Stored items
....
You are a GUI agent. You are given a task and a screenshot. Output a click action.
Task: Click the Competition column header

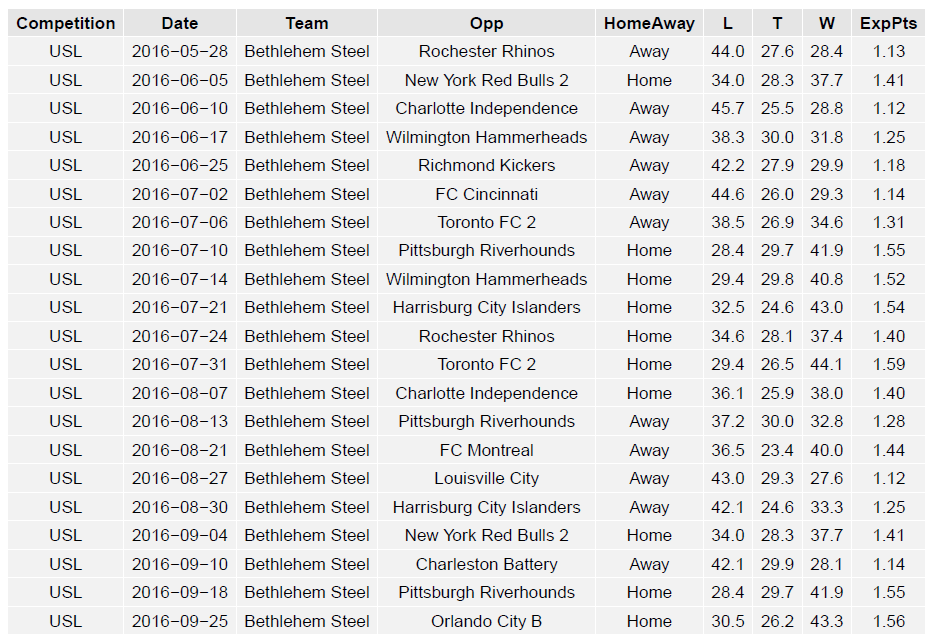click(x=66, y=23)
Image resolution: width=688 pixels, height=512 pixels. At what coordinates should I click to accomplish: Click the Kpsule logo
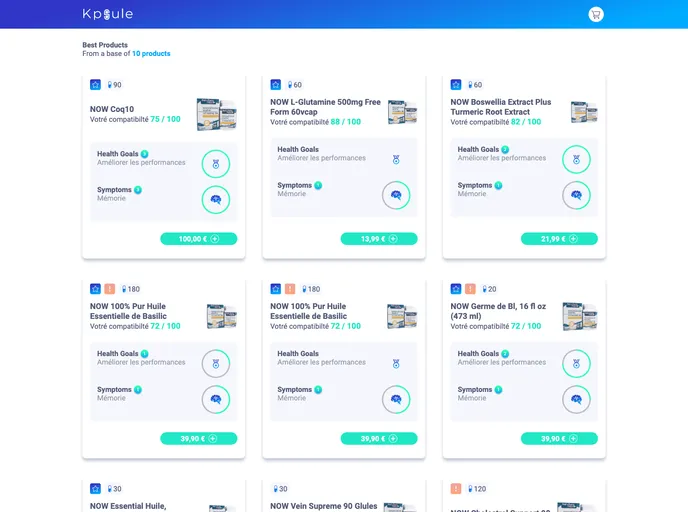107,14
....
Each line from the one containing "Image resolution: width=688" through the final line of the data must be reproduced exactly, both ends included, with no pictures in the copy.

### Result for this task
Image resolution: width=688 pixels, height=512 pixels. At what coordinates should I click to accomplish: Click the Kpsule logo
107,14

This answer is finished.